Im also undergoing assessment for ADHD
I don’t really know what point I’m trying to make with this
I guess I’d like to know if anyone feels the same
or if anyone has any practical realistic advice for me to start enjoying motherhood, to have more patience
to be happier

Feel free to judge all you like
however
if someone else is reading this and feels the same way as I do, I want you to know, you’re not alone

thank you for taking the time to read this

OP posts:
lemoncrisp · 20/01/2026 18:30

Don't want to read and run. You sound amazing - very self aware and engaged even if it feels forced. I remember the early years being incredibly tough - and I didn't have twins. Hope others can also give you lots of positive reassurance.

FuzzyGalgo · 20/01/2026 21:13

You sound like me some years ago. I can really relate to finding everything a chore and feeling stuck in survival mode. I wasn't a single parent either, so it wasn't as though everything was down to me.

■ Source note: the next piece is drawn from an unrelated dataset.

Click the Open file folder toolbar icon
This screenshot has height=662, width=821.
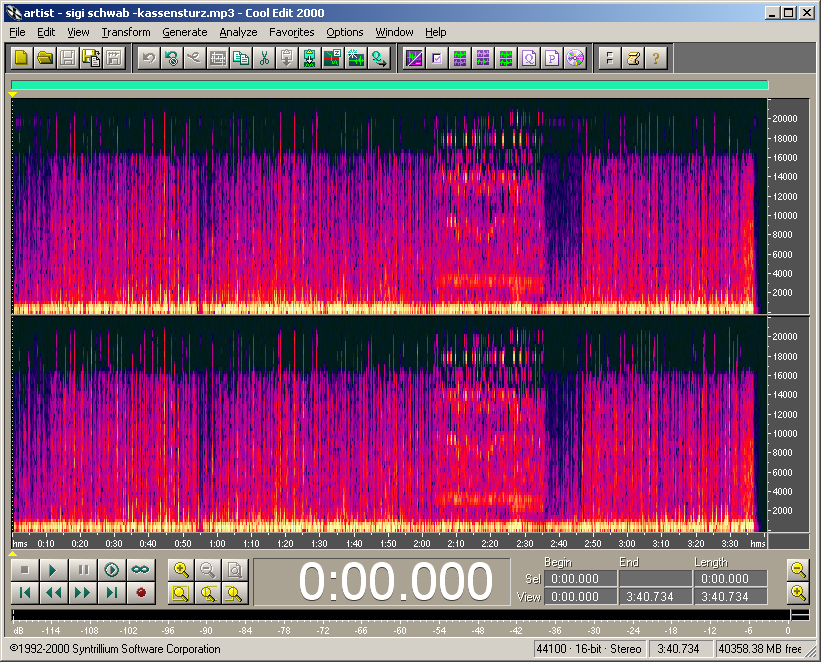tap(45, 58)
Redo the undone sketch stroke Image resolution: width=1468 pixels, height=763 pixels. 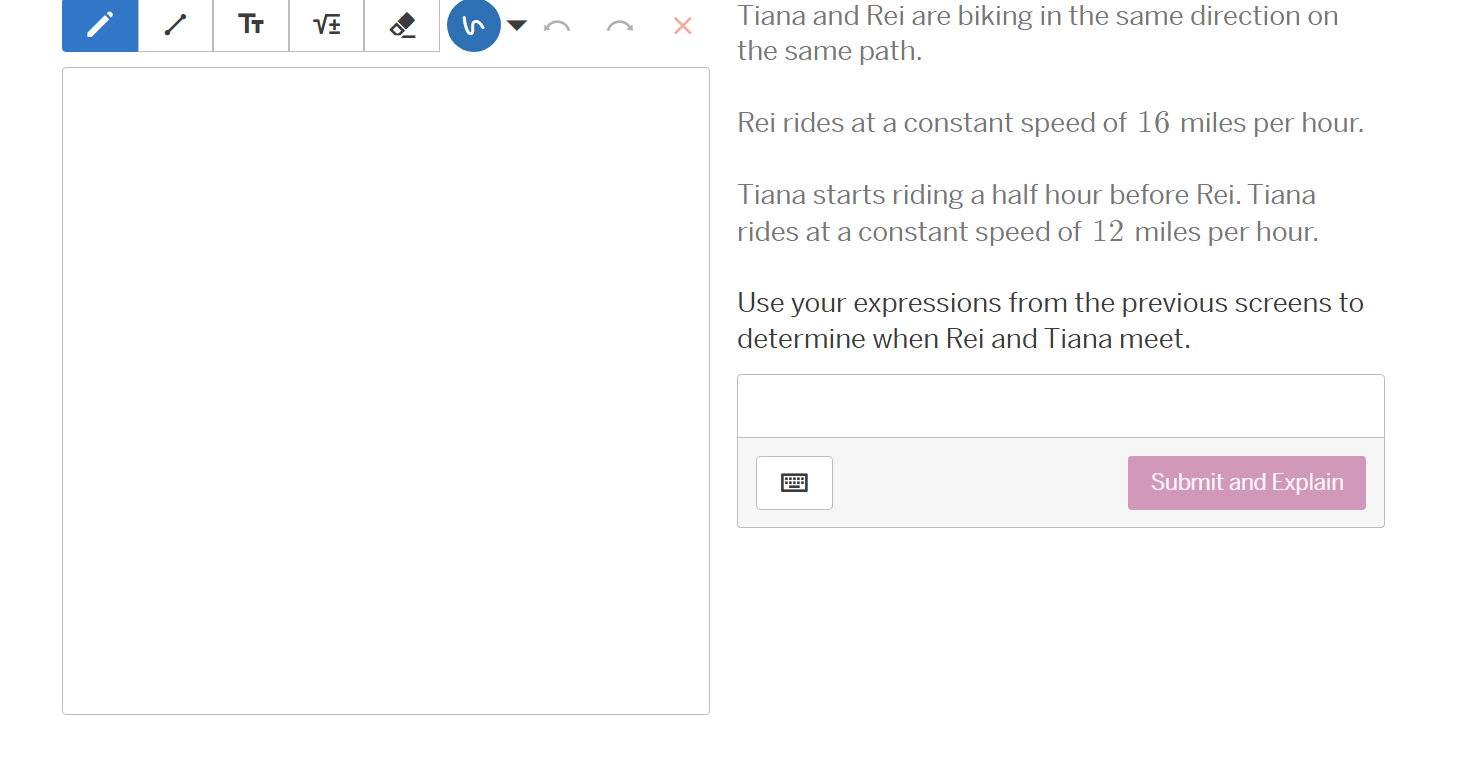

I think you sound like a caring person with a lot of self awareness. You also sound to be doing a good job of being a Mum. None of us are perfect and raising twins on your own must be hard!

Some things that I found helpful...

Pairing up with other Mums with children of a similar age to give the young ones chance to run about and play while I had some much needed adult conversation.

If anyone offered help of any kind, taking them up on the offer!

Using clubs and activities to help keep the children busy and occupied. (Especially handy at weekend).

I found that I was a MUCH better Mum as my children got older. I found the toddler to preschool years really difficult, but once they got to school and became a bit more independent, things were much easier. Once they went to high school it became easier again. They're now young adults, but still living at home and we have a really good relationship. Parenting is a marathon not a sprint and we're not all great at all of it. Focus on doing a 'good enough' job.

Best of luck to you xxx

EsmeArcher · 20/01/2026 21:21

You actually sound awesome! Single mum to twins, and keeping it all together as best you can. Respect!
Your self awareness is impressive, as are your attempts to manage your well being.
So, as @FuzzyGalgo said, keep focusing in being good enough, and also reach out to family, friends, GP, and here for support.
You are in the trenches right now, but as your DTs get older, and a little more independent, things will get better.

EsmeArcher · 20/01/2026 21:24

Also, you really don’t need to play with them. Yes, give them cuddles, and read books together and drink pretend tea and eat pretend food, but let them discover how to play together and use their own imagination.